Comments and Discussions

This is lovely material,

This is lovely material, Mark. What would you say is the place of discriminating thought (in contrast to compulsive or habitual thinking) in this Way? Sometimes I see that traditions which emphasize emptiness (like the Central Asian Sufi lineage with which I am most familiar personally) can be misread as anti-intellectual (i.e., opposed to reflection). I see a response to this misunderstanding in lines like, "the non-action of the wise man is not inaction" which you've quoted in your post. Would you like to say more about that? Thanks for your post--the "fasting of the mind" is very familiar for me too--from the Semitic traditions that frame fasting in very similar terms.

Thanks for your comment Mark.

Thanks for your comment Mark. I’m glad to see someone else admiring the beauty of the imagery offered by Zhuangzi and Lao Tzu. The beauty is certainly enhanced when it’s shared.

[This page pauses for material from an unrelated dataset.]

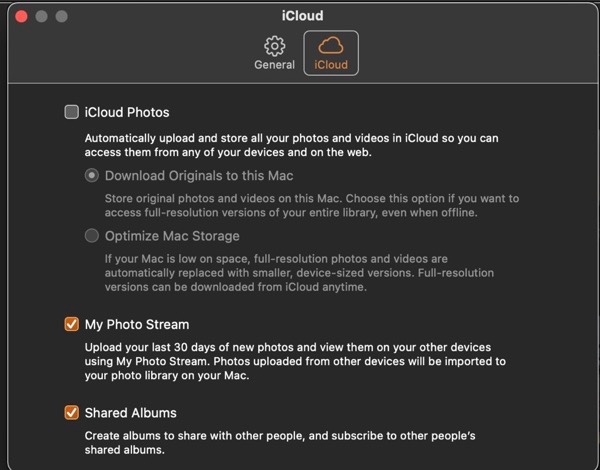Choose the Optimize Mac Storage radio button

click(x=92, y=236)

In thinking about discriminating thought, I think of wisdom, the wisdom necessary in discernment. According to the Tao Te Ching, such wisdom comes from darkness, from suffering, from the confrontation with our own existence. It also comes from stillness and the contemplation that comes from going inward into the stillness. This like you said is in contrast to compulsive (galloping of the mind) or habitual (mindless) thinking.

My view and understanding of Zhuangzi’s critique of intellectuals is that he is critical about a non-holistic, unnatural way of knowing. I imagine Zhuangzi would be critical of our empirical ways of knowing now that is overly unbalanced towards the intellect. Zhuangzi and Lao Tzu both strongly advocated for what is natural and not to go against nature. Both of them would agree with the quote by Yeats, “some truths we embody and do not know.”
Finally, my reflections about action and inaction can be summed up in the paradox that less is more. To the untrained eye, the inactive, purposeful holding back of the therapist appears like its inaction. When in fact, such “inaction” is full of action. The silences are not empty but pregnant with deep introspection. In the words of Jackie Chan in the latest incarnation of the Karate Kid, “There is a big difference between being still and doing nothing.” Being still is full of action, whereas doing nothing is exactly that, nothing!